Emicizumab is a bispecific monoclonal antibody that mimics factor VIII (FVIII) by binding to factors IXa and X to promote hemostasis in haemophilia A (HA) and HA with inhibitors (HA-I). As emicizumab differs biochemically from FVIII, there is interest in its real-world haemostatic efficacy.

AIM:

To describe real-world patient experience with emicizumab by retrospective chart review.

METHODS:

We reviewed medical records of patients cared for at the Hemophilia Center of Western PA, who initiated emicizumab following its licensure, and on whom bleeding events and factor use were available.

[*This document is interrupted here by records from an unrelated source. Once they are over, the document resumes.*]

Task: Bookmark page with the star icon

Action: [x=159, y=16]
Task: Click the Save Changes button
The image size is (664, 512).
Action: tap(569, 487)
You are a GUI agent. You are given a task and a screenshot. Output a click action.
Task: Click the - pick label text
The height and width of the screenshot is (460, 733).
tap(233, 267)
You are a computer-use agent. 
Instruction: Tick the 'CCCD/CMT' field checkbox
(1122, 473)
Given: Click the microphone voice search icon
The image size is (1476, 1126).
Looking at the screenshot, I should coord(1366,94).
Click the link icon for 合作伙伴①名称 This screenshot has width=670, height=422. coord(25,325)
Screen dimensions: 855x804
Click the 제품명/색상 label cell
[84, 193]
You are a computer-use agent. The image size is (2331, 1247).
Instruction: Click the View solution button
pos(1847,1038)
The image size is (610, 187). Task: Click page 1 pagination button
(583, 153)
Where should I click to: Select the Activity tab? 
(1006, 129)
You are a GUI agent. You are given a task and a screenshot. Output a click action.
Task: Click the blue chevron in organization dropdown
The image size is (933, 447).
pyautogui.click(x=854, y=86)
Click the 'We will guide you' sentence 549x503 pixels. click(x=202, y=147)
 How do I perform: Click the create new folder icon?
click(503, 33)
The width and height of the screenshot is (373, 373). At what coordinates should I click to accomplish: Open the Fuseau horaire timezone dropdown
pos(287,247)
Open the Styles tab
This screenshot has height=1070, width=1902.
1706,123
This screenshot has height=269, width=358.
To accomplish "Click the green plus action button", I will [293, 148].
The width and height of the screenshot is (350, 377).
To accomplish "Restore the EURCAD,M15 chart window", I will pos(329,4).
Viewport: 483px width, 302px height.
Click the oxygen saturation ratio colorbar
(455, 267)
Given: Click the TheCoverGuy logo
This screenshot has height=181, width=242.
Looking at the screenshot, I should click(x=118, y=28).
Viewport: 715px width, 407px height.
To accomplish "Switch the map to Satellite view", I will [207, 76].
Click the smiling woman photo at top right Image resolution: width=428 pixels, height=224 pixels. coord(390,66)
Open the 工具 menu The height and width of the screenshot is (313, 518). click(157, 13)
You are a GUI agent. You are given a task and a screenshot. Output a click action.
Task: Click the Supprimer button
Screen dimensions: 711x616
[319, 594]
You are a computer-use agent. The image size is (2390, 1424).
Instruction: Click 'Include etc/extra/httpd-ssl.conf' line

Comparisons between groups were done by Student's t test for continuous data and by chi-square or Fisher's exact test for discrete data.

RESULTS:

A total of 42 patients whose charts were reviewed included 18 (42.9%) with HA and 24 (52.1%) with HA-I. Groups were similar in age, 17 (40.5%) <18 years, race, and haemophilia severity, and initiated weekly subcutaneous emicizumab 1.5 mg/kg, following 4-week induction. Fourteen (33.3%) experienced at least one breakthrough bleed, of which 11 (44.0%) were joint bleeds, with an annualized bleed rate (ABR), 0.9 ± 0.3, not different between groups, P = .251. Surgical procedures were performed in 10 (23.8%), of whom 4 (40.0%) had postoperative bleeding and one developed postoperative thrombosis in association with FEIBA despite emicizumab discontinuation 1 month preoperatively. Local skin reactions occurred in three and headache in one. Overall, 85.0% of those who rated their health indicated it was improved.

DISCUSSION:

Despite breakthrough bleeds and postoperative thrombosis associated with emicizumab, most HA and HA-I experienced improved health.